• _対象文章_

----

主な業態 「リヴァ デリ エトゥルスキ」「ピッツェリア・トラットリア ナプレ」「アミーコビオ エ ナプレ」
企業HP http://www.bellavita.co.jp/

地元スキーヤーにはぜんぜん敵わない。心に炎が宿る。

「荒木大輔がいた調布リトルから勧誘された」と、今回ご登場いただいた中村雅彦氏はいう。株式会社べラヴィータの代表取締役である。生年月日は1957年10月16日。「荒木大輔」というあたりからも、年代がわかろうというものだ。 生まれも、育ちも東京都世田谷区成城。「成城というだけで、金持ちと間違われる」と笑う。父は画家。兄は建築家。芸術的な家系である。
「兄貴は昔から勉強家だったんですが、ぼくは違ってスポーツばかり。小・中はずっと野球。中学3年から部員数が足りないといって駆り出されたラグビーにハマりました」。
中村氏は、ウイング。花のポジションである。トライを積み重ねた結果、チームは関東大会で優勝したそうだ。
スポーツマン。
競技を問わず、なんでもできた。「高校も最初は野球だったんですが、1回戦で負けて、それからスキー部に入るんです」。
スキーは当時、最先端のスポーツである。流行に敏感な若者が、板を担いで山にでかけた。「ぼくが始めたのは、競技スキーです」。スキー部に入部したのは、夏の盛り。スキーとは無縁のシーズンだと思っていたら、そうじゃないそう。

----

• _提供資料_
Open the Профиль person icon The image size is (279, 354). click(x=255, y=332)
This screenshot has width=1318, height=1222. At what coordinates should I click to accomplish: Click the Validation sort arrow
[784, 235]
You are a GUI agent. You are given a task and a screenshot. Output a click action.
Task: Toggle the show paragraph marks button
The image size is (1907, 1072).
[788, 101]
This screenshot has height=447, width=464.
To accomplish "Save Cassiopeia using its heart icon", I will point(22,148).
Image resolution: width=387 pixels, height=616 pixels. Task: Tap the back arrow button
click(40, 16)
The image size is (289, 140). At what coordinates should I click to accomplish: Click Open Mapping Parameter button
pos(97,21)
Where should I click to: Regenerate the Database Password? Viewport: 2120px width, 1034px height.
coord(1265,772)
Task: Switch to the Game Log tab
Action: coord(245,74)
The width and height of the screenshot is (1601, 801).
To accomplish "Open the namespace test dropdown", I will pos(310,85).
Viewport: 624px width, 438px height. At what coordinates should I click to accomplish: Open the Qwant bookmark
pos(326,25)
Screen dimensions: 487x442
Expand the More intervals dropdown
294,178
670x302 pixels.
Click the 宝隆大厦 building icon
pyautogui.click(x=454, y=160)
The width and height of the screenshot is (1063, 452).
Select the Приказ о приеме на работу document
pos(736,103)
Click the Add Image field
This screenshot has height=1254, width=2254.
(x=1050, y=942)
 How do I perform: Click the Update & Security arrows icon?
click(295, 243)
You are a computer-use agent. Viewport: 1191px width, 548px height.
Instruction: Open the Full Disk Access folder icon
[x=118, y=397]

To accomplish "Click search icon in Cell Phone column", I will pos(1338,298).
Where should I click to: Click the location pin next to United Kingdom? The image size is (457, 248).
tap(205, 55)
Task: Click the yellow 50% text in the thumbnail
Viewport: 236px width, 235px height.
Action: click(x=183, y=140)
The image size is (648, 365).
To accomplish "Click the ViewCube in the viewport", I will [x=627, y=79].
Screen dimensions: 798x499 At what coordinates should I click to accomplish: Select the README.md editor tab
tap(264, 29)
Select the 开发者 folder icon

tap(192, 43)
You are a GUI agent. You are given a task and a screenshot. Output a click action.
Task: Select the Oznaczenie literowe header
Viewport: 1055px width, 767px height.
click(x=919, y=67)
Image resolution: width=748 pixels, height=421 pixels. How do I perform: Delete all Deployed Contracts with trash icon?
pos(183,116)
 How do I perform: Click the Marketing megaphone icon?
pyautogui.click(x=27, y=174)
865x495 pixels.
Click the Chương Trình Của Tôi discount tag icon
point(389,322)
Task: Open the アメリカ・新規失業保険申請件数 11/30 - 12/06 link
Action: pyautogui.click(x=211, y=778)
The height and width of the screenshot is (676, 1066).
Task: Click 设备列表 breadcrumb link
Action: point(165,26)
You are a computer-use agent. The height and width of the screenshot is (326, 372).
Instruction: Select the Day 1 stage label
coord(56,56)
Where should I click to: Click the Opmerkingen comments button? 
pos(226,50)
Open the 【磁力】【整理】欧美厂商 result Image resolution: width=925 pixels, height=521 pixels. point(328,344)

----

• _作業指示_
1) 中村雅彦氏の紹介文から、次の問いに答えてください。
(a) 中村氏の生年月日はいつですか。
(b) 中学3年から始めたラグビーで、中村氏のポジションは何でしたか。
(c) 高校で野球の次に中村氏が入った部は何ですか。
2) 中村雅彦氏の紹介文によると、中村氏が中学3年からラグビーを始めたのはなぜですか。1〜2文で説明してください。
3) 中村雅彦氏の紹介文の続きを、最後の文の後から書いてください。

• _解答一覧_
1)
(a) 1957年10月16日
(b) ウイング
(c) スキー部

2) 部員数が足りないという理由で、ラグビーに駆り出されたからです。そのままラグビーにハマりました。

3)
「富山県の立山に行けば雪渓があってね。だから、ぼくも入部したその夏から滑りだしたんです」。
「当時、競技スキーっていうのは、まだ始まったばかりだった。ぼくも多少は滑れたほうなんですが、雪山のある地元のスキーヤーと比較すれば、まるで大人と子供。ぜんぜん、敵わない。それがいけなかったんでしょうね。元来、負けず嫌いだから、心に火がついちゃった」。
そこからはスキー一本。高校2年で、関東大会に出場し、3年では念願のインターハイに出場する。インターハイの東京都の予選会では、スラロームで3位、大回転で5位という成績を残している。何でも、東京生まれ、東京育ちで、東京都の予選会を通過したのは初の快挙らしい。

念願のインターハイ出場。

「いちばん得意なスラロームでは、全日本のナショナルチームのメンバーと滑っても遜色ない時があった」と中村氏。スキーに出会ったことで、生活の大部分をスキーが占めるようになった。「正確に言えば、アルペンスキーという奴です。1日でも、1時間でも雪の上で過ごしたくて、高校1年の時からスキー場でアルバイトをしました」。
夏・冬の長期の休み。合宿が終わっても中村氏は、まだ1人、雪上にいた。
「日給700円」と笑う。かわりに3食、宿付き。たこ部屋とくさい飯だが、休憩の合間には滑走することができただけで充分だったそうである。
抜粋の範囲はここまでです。